• _Listed records_
-----

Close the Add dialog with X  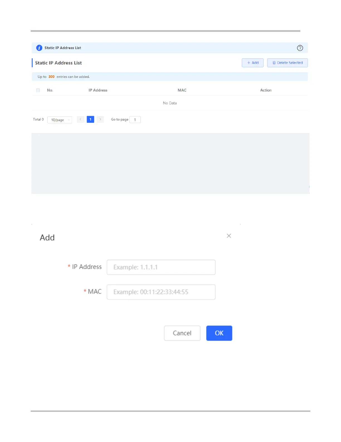(x=229, y=236)
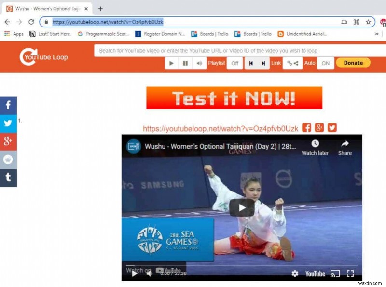Click the volume icon in the loop toolbar

pos(199,63)
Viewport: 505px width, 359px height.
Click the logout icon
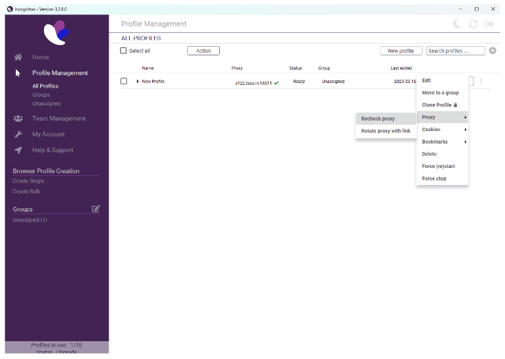[489, 24]
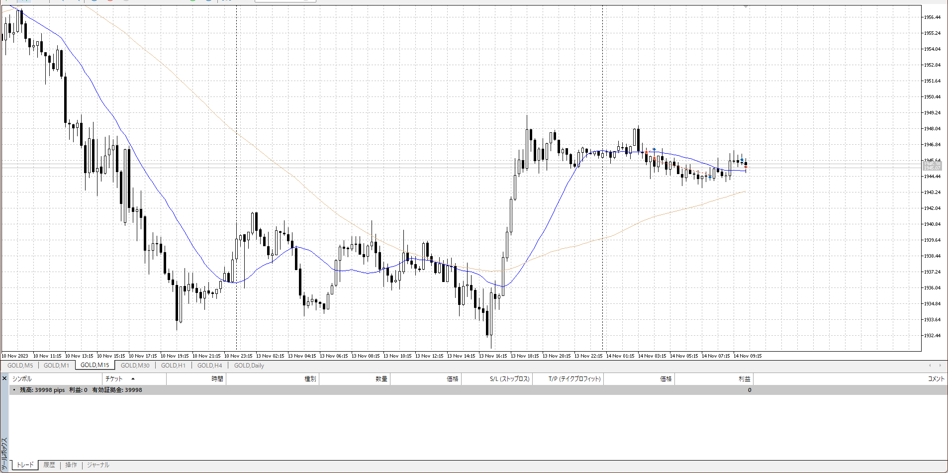Open the GOLD,H4 chart tab
Image resolution: width=948 pixels, height=473 pixels.
click(209, 366)
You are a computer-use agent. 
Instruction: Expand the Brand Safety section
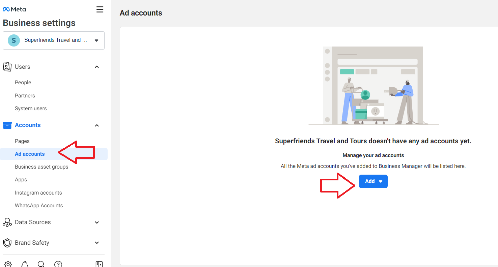(97, 243)
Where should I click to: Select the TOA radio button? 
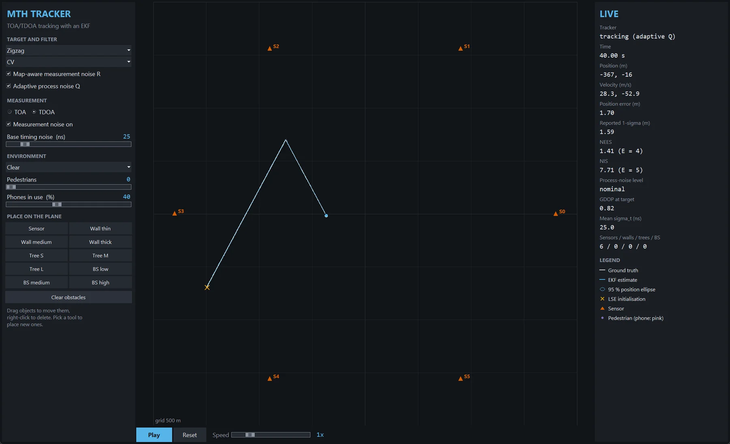pyautogui.click(x=10, y=112)
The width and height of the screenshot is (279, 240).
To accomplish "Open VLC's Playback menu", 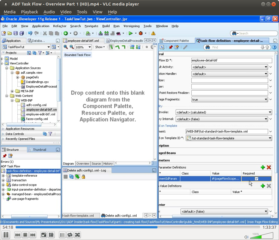I will pos(29,12).
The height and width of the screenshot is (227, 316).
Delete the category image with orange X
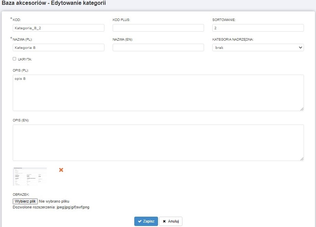click(61, 170)
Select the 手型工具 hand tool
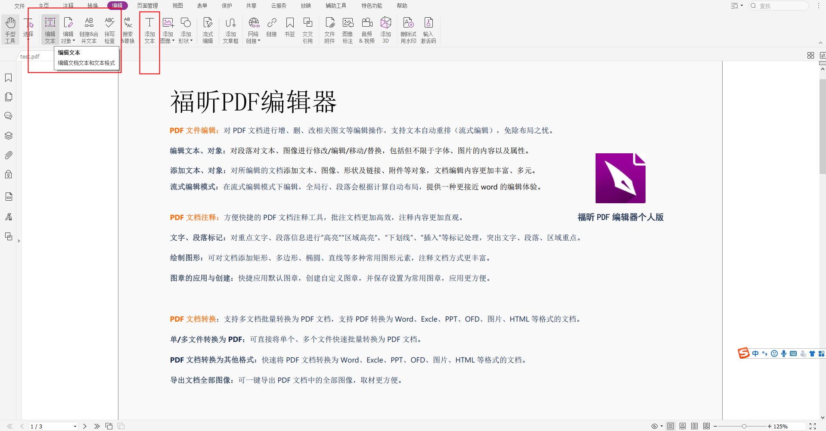826x431 pixels. pyautogui.click(x=10, y=29)
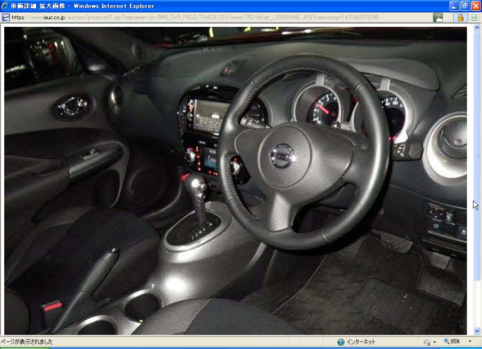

-----

• _Task requirements_
Look for the string "screenshot" in the data above and return every line that has it.

• _Exercise output_
The width and height of the screenshot is (279, 240).
The height and width of the screenshot is (227, 316).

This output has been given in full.